Thread Rating:
  • 1 Vote(s) - 5 Average
  • 1
  • 2
  • 3
  • 4
  • 5
Lawn restoration
#1
Trying to restore a garden to just being lawn. We bought our home off of a retired couple who loved gardening as a hobby but I have two little ones, so I neither have time nor interest in trying to keep the garden looking lovely. We've gone and put up all of the plants on Facebook and a bunch of eager gardeners have helped us clear out most of the plants (we still have a few ferns and agaves that are either going to get left out on the street for free pickup, or will eventually just be put in a skip bin) but now I've got two jobs ahead of me:

  1. Clearing the decorative black bark from old gardens and stones from the makeshift paths and restoring those areas to lawn; and
  2. Dealing with the existing lawn which has pot holes on one side where the previous owners used to park a car on it, and then it has ugly weeds right across it
For job #1: is it as easy as following this guide on the Mitre10 website? I just dig up all the shit, put some extra soil and toss seeds out like is a lolly scramble, then wet it all?

For job #2: I bought some Yates Weed & Feed - reckon that will work? I'd rather not go around pulling them all out by hand because that sucks and there's a lot of them

Half tempted to just concrete it all but I like grass. I just hate shit grass. And gardening.
Reply
#2
If you're going for option #2 be sure to note the safety precautions for that product. Particularly "Keep children, pets, wildlife and birds off treated lawns until the spray is dry." if you have little tackers.
Reply
#3
I would use LawnPro Turf Clean Ultra. Stay away from  Weed'n'Feed it's not nearly as good.
Reply
#4
tried that Weed & Feed stuff on a couple of occasions and was less than impressed... nothing died and didn't really look an healthier.  If you just want kill weeds in lawns , I use Turfix in a 2 litre spot sprayer bottle.  Kills like roundup, maybe a bit slower, but safe for grasses, so you can overspray the weeds as much as you like
This world would be a perfect place if it wasn't for the people.

Sharesies | Buy Crypto | Surfshark VPN | Cloud Backup
Reply
#5
Best lawns are Autumn seeded.

But lawns themselves are a sign of decadent Western consumerism. What you should be doing is turning the lot over to vegies.
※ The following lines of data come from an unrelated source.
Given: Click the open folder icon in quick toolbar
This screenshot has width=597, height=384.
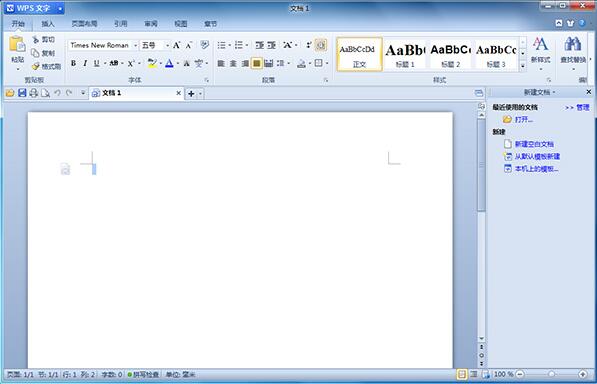Looking at the screenshot, I should coord(10,93).
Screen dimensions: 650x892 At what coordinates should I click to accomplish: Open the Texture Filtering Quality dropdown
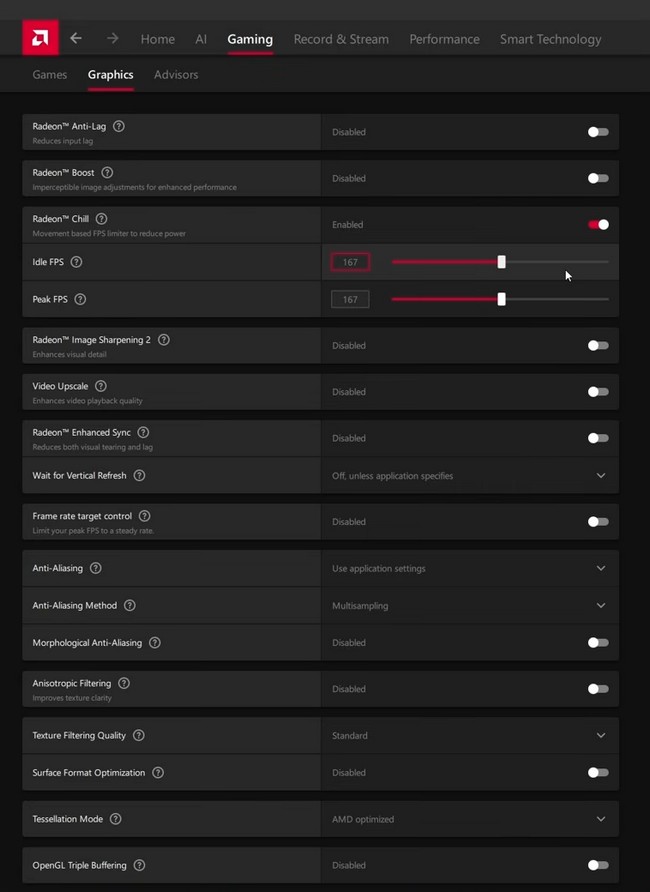pos(601,735)
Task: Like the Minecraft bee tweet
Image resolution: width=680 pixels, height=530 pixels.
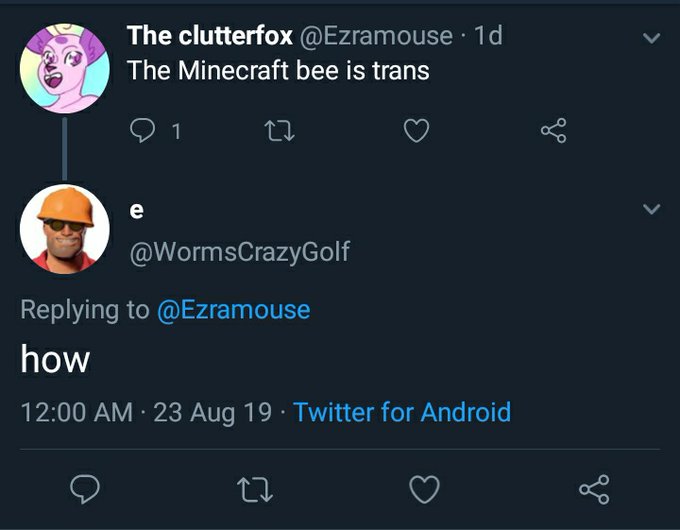Action: [x=417, y=130]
The kids'd love it. Or wildflowers. The bees'd love that. You could put in a hive. Much more productive than kids, bees.

Think of all that honey.
Reply
#6
my wife mows the lawns. im pretty much barred from anything petrol or power driven.
So if you disappear out of view You know I will never say goodbye
Reply
#7
Thanks everyone for the suggestions, I'll have a look at those Turfix and LawnPro products. Will probably do it when the 2 yo is at daycare. The newborn hasn't touched grass yet but he can go for gold once we've sorted all of the weeds out.

And I'm going to vote no on bees. We currently have a wasps nest somewhere around the house. They don't need mates.
Reply
#8
Bees and wasps are deadly enemies. And bees only sting when threatened, it costs them their life to do so, unlike wasps which are aggressive beasts who can repeat sting.

But yes, teenies are best protected from the world until they can fight back.
Reply
#9
(19-11-2021, 04:18 AM)Oh_hunnihunni Wrote: Bees and wasps are deadly enemies. And bees only sting when threatened, it costs them their life to do so, unlike wasps which are aggressive beasts who can repeat sting.

But yes, teenies are best protected from the world until they can fight back.

Bees and wasps don't like each other? That is a pleasant surprise..

.. though I'm sure I can't count on a bee to come save me from an angry wasp.
Reply
#10
raze it
So if you disappear out of view You know I will never say goodbye
Reply
#11
Wasps raid hives and kill bees and steal from the hives. Bees mob wasps that venture too close and sting them to death. But a sick hive will fall prey to wasps...

It is one of the signs of disease in the hive that beekeepers watch for.
Reply
#12
I consider that anything green that grows on the lawn is grass. So we have a lot of different types of grass on the lawn now.
Reply
#13
We've just found, after doing a bit of weeding, that our property with this 1940s house has a line of concrete built around three sides of the boundary line, holding in the fence posts. Helpful for having a definitive "Here's the boundary line" discussion but there's fence inside the boundary that cuts across half of the front law facing the street which has both concrete holding the fence posts, and concrete lining the.. uh.. garden part? Like, the planter box part but instead of having wood, it's like a hands-width thick line of concrete.

Was this an old housing landscaping thing? I don't remember seeing it ever and it means probably a few fun weekends swinging a sledgey before I can properly restore the full front lawn to what we want it to be.

Also, how shit are weeds? Bastards get everywhere and keep showing up. Found two dead birds inside a thick bunch of tobacco weeds, I think the neighbourhood cats left them there.